[Cluster-devel] [PATCH] gfs2: Prevent writeback in gfs2_file_write_iter

Fri Mar 15 20:58:12 UTC 2019

Hi Ross,

On Thu, 14 Mar 2019 at 12:18, Ross Lagerwall <ross.lagerwall at citrix.com> wrote:
> On 3/13/19 5:13 PM, Andreas Gruenbacher wrote:
> > Hi Edwin,
> >
> > On Wed, 6 Mar 2019 at 12:08, Edwin Török <edvin.torok at citrix.com>
> > wrote:
> >> Hello,
> >>
> >> I've been trying to debug a GFS2 deadlock that we see in our lab
> >> quite frequently with a 4.19 kernel. With 4.4 and older kernels we
> >> were not able to reproduce this.
> >> See below for lockdep dumps and stacktraces.
> >
> > thanks for the thorough bug report.  Does the below fix work for
> > you?
> >
> Hi Andreas,
>
> I've tested the patch and it doesn't fix the issue. As far as I can see,
> current->backing_dev_info is not used by any of the code called from
> balance_dirty_pages_ratelimited() so I don't see how it could work.

yes, I see now.

> I found a way of consistently reproducing the issue almost immediately
> (tested with the latest master commit):
>
> # cat a.py
> import os
>
> fd = os.open("f", os.O_CREAT|os.O_TRUNC|os.O_WRONLY)
>
> for i in range(1000):
>      os.mkdir("xxx" + str(i), 0777)
>
> buf = 'x' * 4096
>
> while True:
>      count = os.write(fd, buf)
>      if count <= 0:
>          break
>
> # cat b.py
> import os
> while True:
>    os.mkdir("x", 0777)
>    os.rmdir("x")
>
> # echo 8192 > /proc/sys/vm/dirty_bytes
> # cd /gfs2mnt
> # (mkdir tmp1; cd tmp1; python2 ~/a.py) &
> # (mkdir tmp2; cd tmp2; python2 ~/a.py) &
> # (mkdir tmp3; cd tmp3; python2 ~/b.py) &
>
> This should deadlock almost immediately. One of the processes will be
> waiting in balance_dirty_pages() and holding sd_log_flush_lock and
> several others will be waiting for sd_log_flush_lock.

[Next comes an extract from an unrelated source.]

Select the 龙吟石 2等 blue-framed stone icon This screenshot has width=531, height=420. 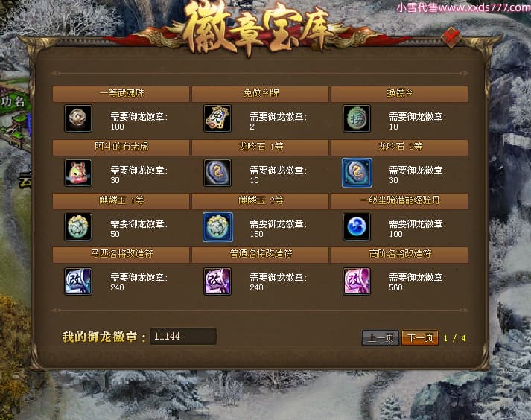coord(357,173)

This doesn't work for me: the python processes don't even start properly
when dirty_bytes is set so low.

> I came up with the following patch which seems to resolve the issue by
> failing to write the inode if it can't take the lock, but it seems
> like a dirty workaround rather than a proper fix:
>
> [...]

Looking at ext4_dirty_inode, it seems that we should just be able to
bail out of gfs2_write_inode an return 0 when PF_MEMALLOC is set in
current->flags.

Also, we should probably add the current->flags checks from
xfs_do_writepage to gfs2_writepage_common.

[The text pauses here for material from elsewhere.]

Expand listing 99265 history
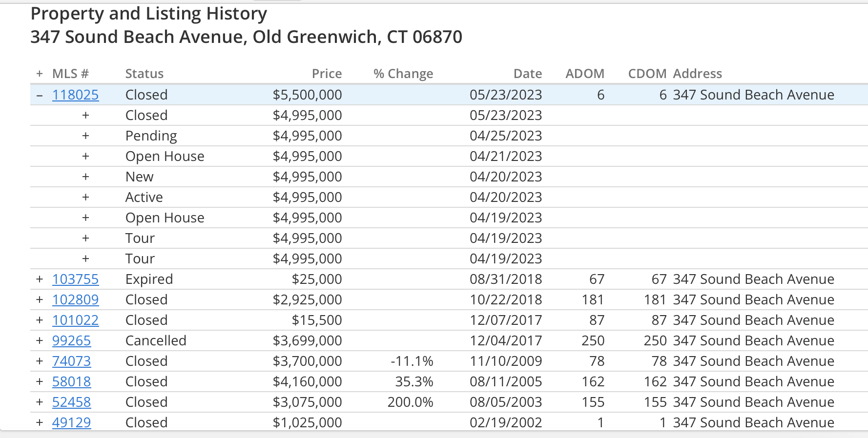Image resolution: width=868 pixels, height=438 pixels. tap(40, 341)
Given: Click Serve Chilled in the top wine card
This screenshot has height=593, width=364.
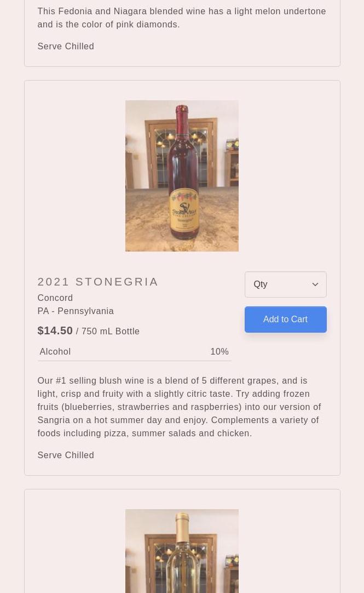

So what do you get with the below patch?

Thanks,
Andreas

---
 fs/gfs2/aops.c  | 7 +++++++
 fs/gfs2/super.c | 4 ++++
 2 files changed, 11 insertions(+)

diff --git a/fs/gfs2/aops.c b/fs/gfs2/aops.c
index 05dd78f..694ff91 100644
--- a/fs/gfs2/aops.c
+++ b/fs/gfs2/aops.c
@@ -102,6 +102,13 @@ static int gfs2_writepage_common(struct page *page,
 	pgoff_t end_index = i_size >> PAGE_SHIFT;
 	unsigned offset;
 
+	/* (see xfs_do_writepage) */
+	if (WARN_ON_ONCE((current->flags & (PF_MEMALLOC|PF_KSWAPD)) ==
+			 PF_MEMALLOC))
+		goto redirty;
+	if (WARN_ON_ONCE(current->flags & PF_MEMALLOC_NOFS))
+		goto redirty;
+
 	if (gfs2_assert_withdraw(sdp, gfs2_glock_is_held_excl(ip->i_gl)))
 		goto out;
 	if (current->journal_info)
diff --git a/fs/gfs2/super.c b/fs/gfs2/super.c
index ca71163..540535c 100644
--- a/fs/gfs2/super.c
+++ b/fs/gfs2/super.c
@@ -756,6 +756,10 @@ static int gfs2_write_inode(struct inode *inode, struct writeback_control *wbc)
 	int ret = 0;
 	bool flush_all = (wbc->sync_mode == WB_SYNC_ALL || gfs2_is_jdata(ip));
 
+	/* (see ext4_dirty_inode) */
+	if (current->flags & PF_MEMALLOC)
+		return 0;
+
 	if (flush_all)
 		gfs2_log_flush(GFS2_SB(inode), ip->i_gl,
 			       GFS2_LOG_HEAD_FLUSH_NORMAL |
-- 
1.8.3.1